Initial spreadsheet importer for Arkhéia

Pretty crude implementation of a Libre Office Spreadsheet => Arkhéia
DB.

The Arkhéia format is totally bonkers. This implementation has been
tested with a pretty small sample file. While it does seem to work,
I'm still not 100% this will correctly scale on a larger import
sample.

Let's hope for the best and fix stuff along the way :)
This commit is contained in:
Félix Baylac-Jacqué 2021-01-17 16:34:53 +01:00
commit 8dd5cb8dbb
3 changed files with 58 additions and 0 deletions

21
butcher-xml Executable file
View File

@ -0,0 +1,21 @@
#!/usr/bin/env bash
# Arkeia is expecting a BOM at the front utf-8 file, AKA. exactly what
# the unicode spec tells you NOT TO DO... (W-T-F!!!!)
# If you miss the BOM, the file will be considered being ACII and
# screwing your accents...
# Add BOM
printf '\xEF\xBB\xBF' > $2
# Ah, yeah.

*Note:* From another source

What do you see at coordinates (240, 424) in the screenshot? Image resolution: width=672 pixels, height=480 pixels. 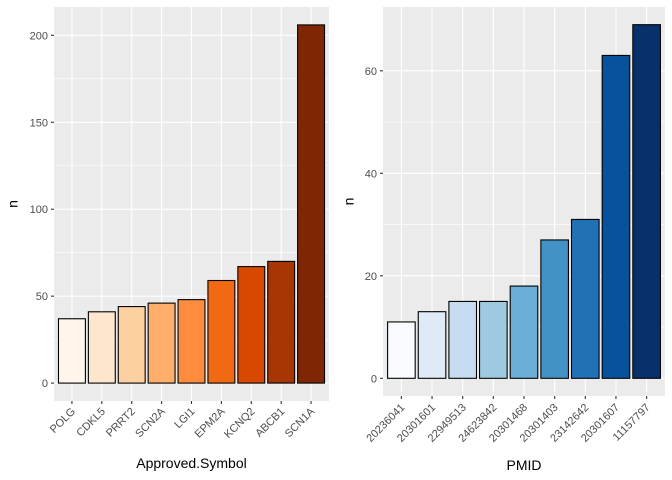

Arkeia is also not expencting to get a valid XML but a
# *really* weird format instead. Basically they expect a set of XML
# elements for each entry. The entries being separated by a newline.
# Butching the XML file into something Arkeia will injest....
# In no particular order:
# - Removing <root> node.
# - Removing <entry> nodes.
# - Separating the entries by a newline.
xmllint --format $1 | sed '/root/d' | sed '/entry/d' | sed '/xml/d' | awk '{$1=$1};1' | tr -d '\n' | sed 's/<numseque>/\n<numseque>/g' | tail -n +2 >> $2

11
import-spreadsheet Executable file
View File

@ -0,0 +1,11 @@
#!/usr/bin/env nix-shell
#!nix-shell -i bash -p libxml2
if [[ -z $1 || -z $2 ]]; then
echo "usage: import-spreadsheet SPREADSHEET OUTPUT_FILE"
exit 1
fi
tmpFile=$(mktemp)
./bin/python import.py $1 $tmpFile
./butcher-xml $tmpFile $2

26
import.py Normal file
View File

@ -0,0 +1,26 @@
from pyexcel_ods import get_data
import sys
import xml.etree.cElementTree as ET
def process_line(field_names, line, root):
"""
"""
if(len(line) <= 0):
return ""
line_dict = dict(enumerate(line))
xml_line_node = ET.SubElement(root, "entry")
for field_index in range(len(field_names)):
# Python lists do not have a safe get.
# Converting it to a dict to get this safe get.
ET.SubElement(xml_line_node, field_names[field_index]).text = \
str(line_dict.get(field_index,""))
if __name__ == '__main__':
spreadsheet_path = sys.argv[1]
out_path = sys.argv[2]
table = get_data(spreadsheet_path)['Sheet1']
root = ET.Element("root")
for line in table[1:]:
process_line(table[0], line, root)
tree = ET.ElementTree(root)
tree.write(out_path, encoding="utf8")